Start of Given data

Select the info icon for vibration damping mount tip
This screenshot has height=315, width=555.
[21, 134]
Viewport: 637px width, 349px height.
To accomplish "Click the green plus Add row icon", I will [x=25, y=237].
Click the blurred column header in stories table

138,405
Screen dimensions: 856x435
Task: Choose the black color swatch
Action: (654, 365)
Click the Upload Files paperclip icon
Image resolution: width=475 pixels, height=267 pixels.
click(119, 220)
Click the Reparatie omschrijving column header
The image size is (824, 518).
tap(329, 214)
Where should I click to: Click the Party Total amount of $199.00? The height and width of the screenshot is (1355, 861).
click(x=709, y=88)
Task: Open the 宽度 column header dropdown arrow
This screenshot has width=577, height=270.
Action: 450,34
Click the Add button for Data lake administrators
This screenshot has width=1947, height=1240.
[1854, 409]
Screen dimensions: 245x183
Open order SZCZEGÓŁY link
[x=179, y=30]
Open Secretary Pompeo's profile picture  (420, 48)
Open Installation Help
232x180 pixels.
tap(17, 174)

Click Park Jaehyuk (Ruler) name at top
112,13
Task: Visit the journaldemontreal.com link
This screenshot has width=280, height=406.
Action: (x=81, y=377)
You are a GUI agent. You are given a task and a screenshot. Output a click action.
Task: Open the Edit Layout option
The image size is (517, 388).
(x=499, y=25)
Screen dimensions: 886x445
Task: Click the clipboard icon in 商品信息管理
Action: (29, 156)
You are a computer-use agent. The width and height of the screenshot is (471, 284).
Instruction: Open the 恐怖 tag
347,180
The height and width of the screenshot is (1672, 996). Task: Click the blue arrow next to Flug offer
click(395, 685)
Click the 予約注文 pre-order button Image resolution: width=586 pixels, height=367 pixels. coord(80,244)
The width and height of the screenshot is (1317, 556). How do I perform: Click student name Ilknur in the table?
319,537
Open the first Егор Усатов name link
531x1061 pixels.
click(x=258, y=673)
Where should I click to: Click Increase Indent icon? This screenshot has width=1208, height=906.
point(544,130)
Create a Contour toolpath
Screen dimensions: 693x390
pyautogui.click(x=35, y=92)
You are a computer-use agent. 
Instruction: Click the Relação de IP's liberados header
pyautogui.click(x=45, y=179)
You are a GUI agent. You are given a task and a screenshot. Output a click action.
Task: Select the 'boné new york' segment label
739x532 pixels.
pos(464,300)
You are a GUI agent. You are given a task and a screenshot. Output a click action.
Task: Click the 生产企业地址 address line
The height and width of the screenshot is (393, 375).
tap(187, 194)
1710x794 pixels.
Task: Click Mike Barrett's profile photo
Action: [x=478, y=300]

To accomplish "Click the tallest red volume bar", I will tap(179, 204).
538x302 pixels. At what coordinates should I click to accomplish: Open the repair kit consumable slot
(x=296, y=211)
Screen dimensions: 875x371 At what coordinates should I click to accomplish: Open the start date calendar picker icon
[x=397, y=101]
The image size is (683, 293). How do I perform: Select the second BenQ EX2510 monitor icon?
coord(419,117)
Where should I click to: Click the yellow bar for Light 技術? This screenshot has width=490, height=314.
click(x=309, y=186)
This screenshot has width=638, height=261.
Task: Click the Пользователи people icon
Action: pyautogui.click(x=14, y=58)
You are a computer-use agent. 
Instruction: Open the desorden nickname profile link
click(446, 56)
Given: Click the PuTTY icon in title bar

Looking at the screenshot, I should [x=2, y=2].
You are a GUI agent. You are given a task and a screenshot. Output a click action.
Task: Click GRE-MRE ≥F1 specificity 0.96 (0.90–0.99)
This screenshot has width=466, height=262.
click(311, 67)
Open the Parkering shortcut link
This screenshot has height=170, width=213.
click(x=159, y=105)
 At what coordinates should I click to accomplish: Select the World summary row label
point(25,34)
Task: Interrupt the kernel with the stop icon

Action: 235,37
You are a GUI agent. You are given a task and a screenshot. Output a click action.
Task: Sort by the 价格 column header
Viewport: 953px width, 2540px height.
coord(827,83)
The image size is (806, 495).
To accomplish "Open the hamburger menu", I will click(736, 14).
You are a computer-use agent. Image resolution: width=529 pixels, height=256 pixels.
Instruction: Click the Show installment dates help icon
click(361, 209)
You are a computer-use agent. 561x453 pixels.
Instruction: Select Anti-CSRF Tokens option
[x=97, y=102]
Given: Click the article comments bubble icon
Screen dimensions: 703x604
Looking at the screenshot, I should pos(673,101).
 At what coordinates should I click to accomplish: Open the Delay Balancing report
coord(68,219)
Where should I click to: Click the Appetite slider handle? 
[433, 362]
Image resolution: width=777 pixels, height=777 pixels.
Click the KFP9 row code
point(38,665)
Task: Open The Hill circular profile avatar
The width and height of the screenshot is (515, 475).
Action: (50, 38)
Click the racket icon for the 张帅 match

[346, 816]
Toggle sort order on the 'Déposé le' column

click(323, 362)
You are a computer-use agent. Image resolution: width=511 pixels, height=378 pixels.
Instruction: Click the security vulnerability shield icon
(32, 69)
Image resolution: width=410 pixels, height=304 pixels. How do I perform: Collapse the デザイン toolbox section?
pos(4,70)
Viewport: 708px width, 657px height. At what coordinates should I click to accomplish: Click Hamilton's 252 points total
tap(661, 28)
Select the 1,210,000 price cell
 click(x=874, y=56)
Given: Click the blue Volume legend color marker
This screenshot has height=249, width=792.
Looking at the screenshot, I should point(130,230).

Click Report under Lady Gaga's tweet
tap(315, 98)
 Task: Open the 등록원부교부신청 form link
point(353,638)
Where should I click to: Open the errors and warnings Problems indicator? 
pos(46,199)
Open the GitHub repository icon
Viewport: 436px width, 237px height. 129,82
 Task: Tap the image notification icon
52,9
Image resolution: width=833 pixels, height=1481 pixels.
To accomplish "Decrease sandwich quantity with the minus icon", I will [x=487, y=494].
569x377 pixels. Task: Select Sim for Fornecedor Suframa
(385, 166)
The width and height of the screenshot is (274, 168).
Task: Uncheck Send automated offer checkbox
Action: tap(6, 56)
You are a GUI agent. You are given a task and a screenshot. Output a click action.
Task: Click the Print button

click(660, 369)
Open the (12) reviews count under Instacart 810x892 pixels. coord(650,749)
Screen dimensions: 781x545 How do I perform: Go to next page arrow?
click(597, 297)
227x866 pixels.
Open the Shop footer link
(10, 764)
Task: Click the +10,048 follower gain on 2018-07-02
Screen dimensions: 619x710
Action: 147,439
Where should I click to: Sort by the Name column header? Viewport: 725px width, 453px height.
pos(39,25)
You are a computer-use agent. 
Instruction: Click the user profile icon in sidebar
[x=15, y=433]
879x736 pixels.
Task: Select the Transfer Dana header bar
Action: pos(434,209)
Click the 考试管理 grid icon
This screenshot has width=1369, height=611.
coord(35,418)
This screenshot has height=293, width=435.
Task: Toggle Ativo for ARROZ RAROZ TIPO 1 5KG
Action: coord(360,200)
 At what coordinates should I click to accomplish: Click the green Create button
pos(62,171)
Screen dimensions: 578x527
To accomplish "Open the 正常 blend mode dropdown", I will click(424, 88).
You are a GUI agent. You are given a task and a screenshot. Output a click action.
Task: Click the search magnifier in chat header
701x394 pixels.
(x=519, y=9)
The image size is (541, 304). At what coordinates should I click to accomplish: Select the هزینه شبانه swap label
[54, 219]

End of Given data

■ Work instruction: Going back over the entries above, copy word for word every line from the one that has "Image resolution: width=777" on through the one that has "Given: Click the blue".

■ Reply:
Image resolution: width=777 pixels, height=777 pixels.
Click the KFP9 row code
point(38,665)
Task: Open The Hill circular profile avatar
The width and height of the screenshot is (515, 475).
Action: (50, 38)
Click the racket icon for the 张帅 match

[346, 816]
Toggle sort order on the 'Déposé le' column

click(323, 362)
You are a computer-use agent. Image resolution: width=511 pixels, height=378 pixels.
Instruction: Click the security vulnerability shield icon
(32, 69)
Image resolution: width=410 pixels, height=304 pixels. How do I perform: Collapse the デザイン toolbox section?
pos(4,70)
Viewport: 708px width, 657px height. At what coordinates should I click to accomplish: Click Hamilton's 252 points total
tap(661, 28)
Select the 1,210,000 price cell
 click(x=874, y=56)
Given: Click the blue Volume legend color marker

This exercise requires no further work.